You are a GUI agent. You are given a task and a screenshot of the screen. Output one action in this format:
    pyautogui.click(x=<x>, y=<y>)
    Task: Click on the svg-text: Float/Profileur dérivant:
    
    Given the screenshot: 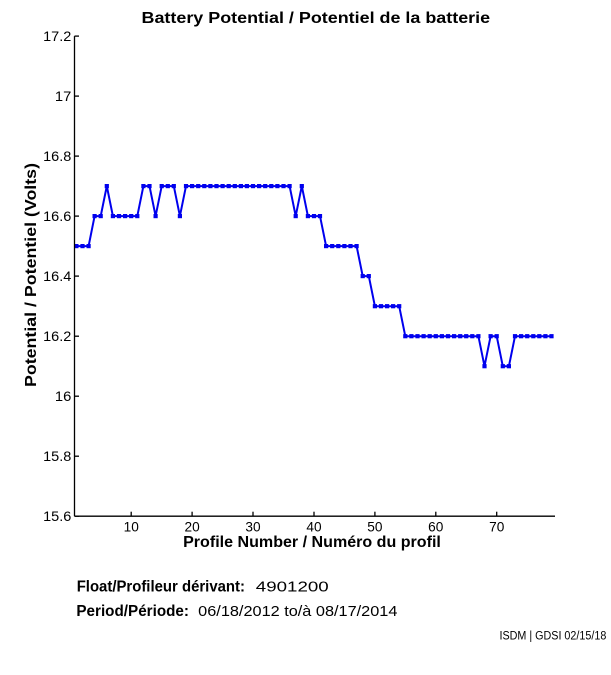 What is the action you would take?
    pyautogui.click(x=161, y=586)
    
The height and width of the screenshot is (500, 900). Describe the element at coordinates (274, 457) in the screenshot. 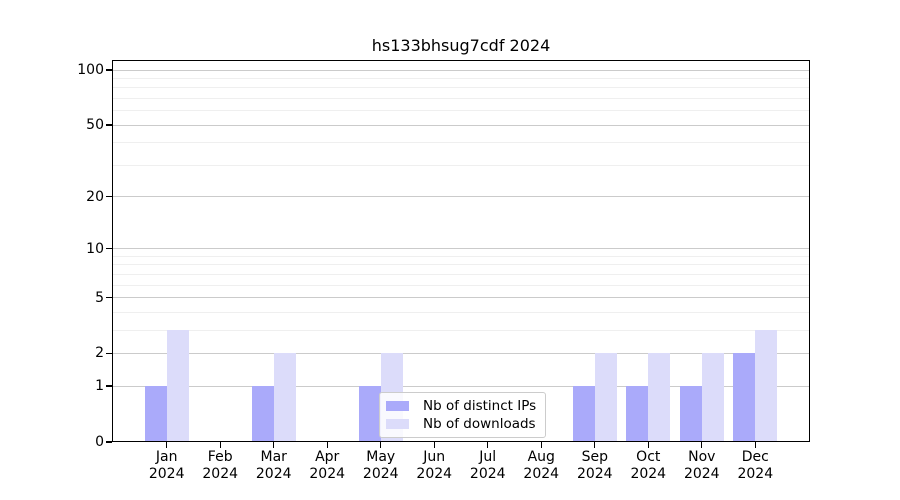

I see `x-tick-month: Mar` at that location.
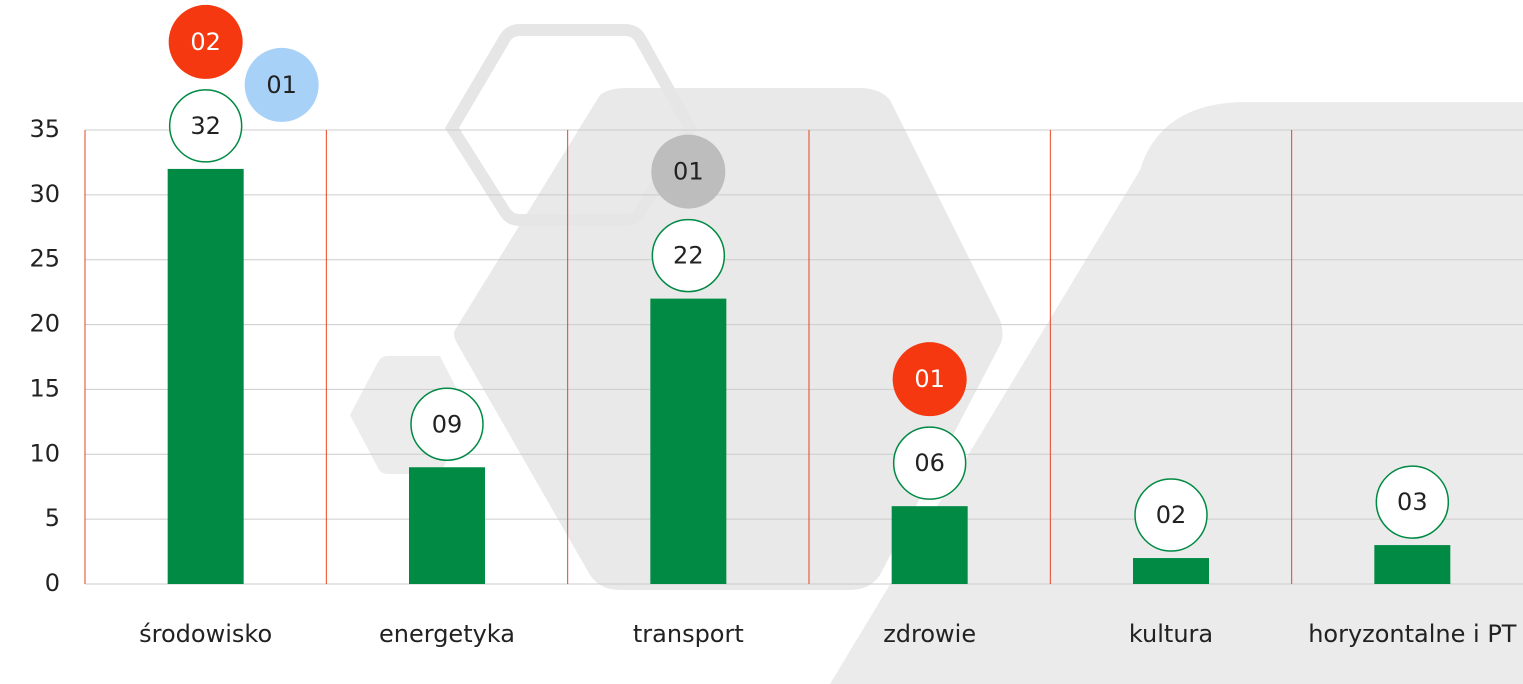 This screenshot has width=1523, height=684. I want to click on x-tick-label: horyzontalne i PT, so click(1412, 634).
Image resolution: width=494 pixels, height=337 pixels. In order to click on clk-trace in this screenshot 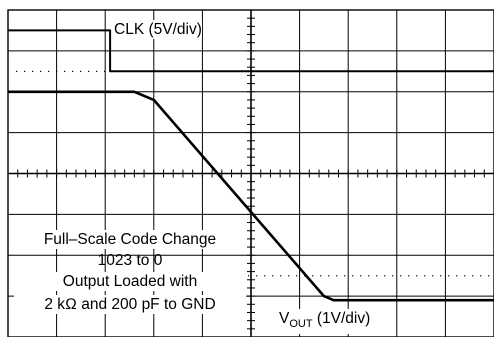, I will do `click(251, 51)`.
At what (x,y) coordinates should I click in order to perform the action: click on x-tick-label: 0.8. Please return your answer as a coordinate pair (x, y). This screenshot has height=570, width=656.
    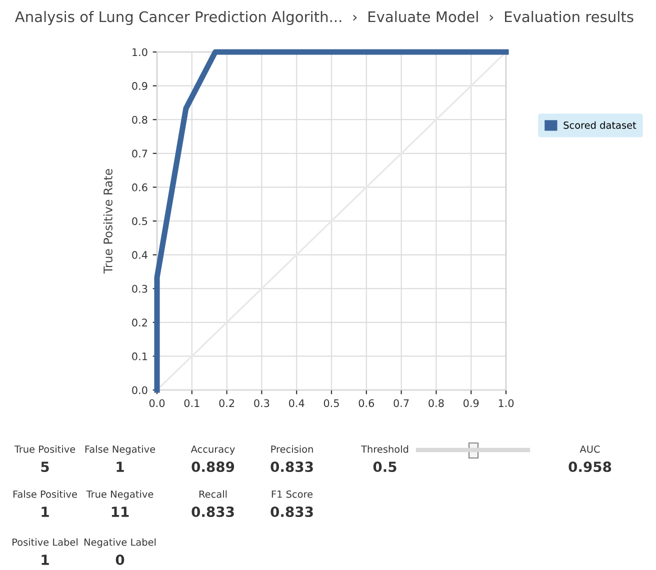
    Looking at the image, I should click on (436, 404).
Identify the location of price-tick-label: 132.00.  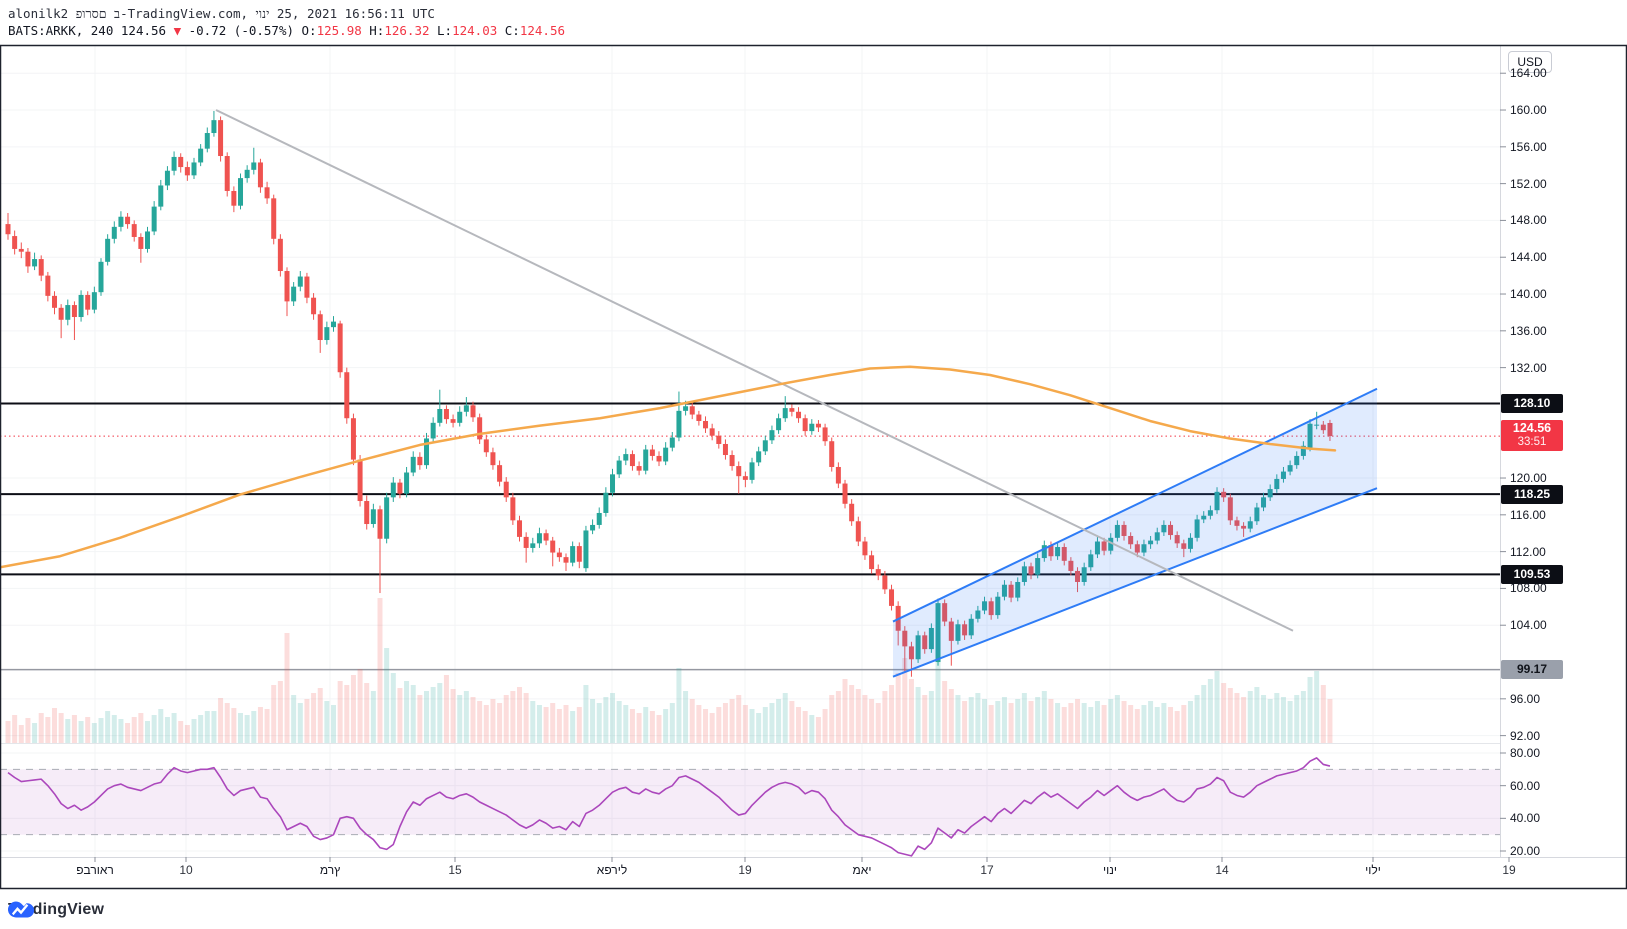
::::::::
AIM OF THE TASK =>
Swap "coordinate pair" for "point" in the rows from the line containing "At what (x,y)" through the line containing "Looking at the", and give only those lines back with nothing else altered. Leave the pictures out.

SOLUTION TO THIS PROBLEM =>
At what (x,y) coordinates should I click in order to perform the action: click on x-tick-label: 0.8. Please return your answer as a point (x, y). This screenshot has height=570, width=656.
    Looking at the image, I should click on (436, 404).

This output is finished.